Central to the weak improvement in operating conditions was a much slower rise in manufacturing output. Production increased at a marginal pace that was the weakest in the current 12-month sequence of expansion.
Where output rose, panellists linked this to higher new orders. On the other hand, some respondents mentioned signs of softer demand.
“New orders continued to rise solidly in October, albeit to a lesser extent than September. New export order growth, meanwhile, accelerated and was the strongest in six months.
With new business increasing at a solid pace and output rising only marginally, manufacturers used inventories to help fulfill orders,” the report states, adding that as a result, stocks of finished goods decreased for the fourth consecutive month.
Rising new orders resulted in further accumulation of backlog of work, the fourth in as many months. This was despite solid job creation in October.
Employment has now risen in each of the past 19 months, with the latest increase only slightly weaker than September’s six-month high.
After having risen at the fastest pace in over six years in the previous month, input costs increased sharply again in October and at a rate that was little-changed from September. Where inflation was recorded, panellists often mentioned raw material shortage. Output price inflation was also broadly unchanged from the end of the third quarter as charges rose for the second month running.
As well as pushing up prices for inputs, supply shortage also resulted in longer suppliers’ delivery times in October. Flooding linked to storms also contributed to longer lead times as transport routes were affected.
Manufacturers increased their purchasing activity at a solid pace, although it was weaker than the previous month. Stocks of purchases rose only marginally, with the latest accumulation the weakest in the current 16-month sequence of increasing pre-production inventories.
Firms remained optimistic that output will rise over the coming 12 months, linked to predictions of improving market demand and meeting of company targets. Sentiment was more positive than in September.
“The Vietnamese manufacturing sector paused for breath in October, with output rising only marginally during the month.
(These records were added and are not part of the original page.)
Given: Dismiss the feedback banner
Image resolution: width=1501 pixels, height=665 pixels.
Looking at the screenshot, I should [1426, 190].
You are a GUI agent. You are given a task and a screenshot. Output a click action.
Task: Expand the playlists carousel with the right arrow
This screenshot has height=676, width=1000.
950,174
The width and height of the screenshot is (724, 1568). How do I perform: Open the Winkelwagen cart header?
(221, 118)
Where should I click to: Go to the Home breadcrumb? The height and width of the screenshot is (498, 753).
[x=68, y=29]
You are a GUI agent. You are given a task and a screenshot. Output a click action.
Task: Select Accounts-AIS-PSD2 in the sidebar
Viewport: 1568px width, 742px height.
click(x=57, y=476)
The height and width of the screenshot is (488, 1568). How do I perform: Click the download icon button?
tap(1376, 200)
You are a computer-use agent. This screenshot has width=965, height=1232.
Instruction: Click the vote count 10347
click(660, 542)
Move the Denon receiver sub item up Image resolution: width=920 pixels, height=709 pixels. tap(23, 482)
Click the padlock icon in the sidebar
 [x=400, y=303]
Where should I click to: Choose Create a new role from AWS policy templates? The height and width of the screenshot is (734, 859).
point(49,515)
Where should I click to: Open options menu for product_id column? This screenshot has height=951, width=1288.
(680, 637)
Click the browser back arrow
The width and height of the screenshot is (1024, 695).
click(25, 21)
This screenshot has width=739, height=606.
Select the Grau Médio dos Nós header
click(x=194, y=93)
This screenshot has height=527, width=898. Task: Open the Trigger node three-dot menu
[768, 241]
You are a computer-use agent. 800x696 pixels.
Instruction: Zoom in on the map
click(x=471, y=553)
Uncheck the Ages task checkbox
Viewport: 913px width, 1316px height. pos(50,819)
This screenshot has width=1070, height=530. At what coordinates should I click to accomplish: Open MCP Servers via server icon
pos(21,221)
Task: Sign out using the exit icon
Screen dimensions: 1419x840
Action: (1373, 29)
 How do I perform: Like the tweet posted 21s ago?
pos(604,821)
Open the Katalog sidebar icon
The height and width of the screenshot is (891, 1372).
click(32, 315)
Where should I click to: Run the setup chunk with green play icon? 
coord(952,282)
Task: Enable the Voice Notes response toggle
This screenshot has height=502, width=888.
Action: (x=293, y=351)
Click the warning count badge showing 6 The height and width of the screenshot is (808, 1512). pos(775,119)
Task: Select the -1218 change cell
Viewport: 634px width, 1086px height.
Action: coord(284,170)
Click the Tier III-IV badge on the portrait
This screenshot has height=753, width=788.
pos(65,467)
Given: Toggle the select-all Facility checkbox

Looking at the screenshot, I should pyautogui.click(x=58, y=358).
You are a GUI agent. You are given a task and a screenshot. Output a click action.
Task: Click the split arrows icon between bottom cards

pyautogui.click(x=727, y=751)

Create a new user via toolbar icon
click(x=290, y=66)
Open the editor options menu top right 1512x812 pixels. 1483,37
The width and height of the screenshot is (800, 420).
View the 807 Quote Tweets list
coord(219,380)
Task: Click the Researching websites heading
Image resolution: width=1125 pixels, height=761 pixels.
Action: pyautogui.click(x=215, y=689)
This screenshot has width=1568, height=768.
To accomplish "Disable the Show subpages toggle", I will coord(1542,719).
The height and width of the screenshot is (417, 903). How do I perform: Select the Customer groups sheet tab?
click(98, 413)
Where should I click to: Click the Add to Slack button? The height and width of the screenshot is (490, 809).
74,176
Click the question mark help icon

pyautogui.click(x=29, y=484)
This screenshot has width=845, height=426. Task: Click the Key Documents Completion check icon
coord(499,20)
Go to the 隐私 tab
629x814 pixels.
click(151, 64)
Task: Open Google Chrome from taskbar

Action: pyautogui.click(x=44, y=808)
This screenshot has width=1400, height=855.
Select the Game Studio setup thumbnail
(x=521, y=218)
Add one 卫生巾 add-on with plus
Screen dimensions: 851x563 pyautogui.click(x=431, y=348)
New order growth also slowed, but remained solid amid a faster increase in new export orders.
There was further evidence of material shortage impacting the sector, leading to higher input costs and delivery delays,” Andrew Harker, associate director at IHS Markit, said.
“The manufacturing sector has been a strong performer within the Vietnamese economy so far this year. Therefore, growth will need to rebound from October’s slowdown over the rest of 2017 to help meet the GDP target of 6.7 per cent growth. IHS Markit is currently forecasting a rise of 6.5 per cent,” he said.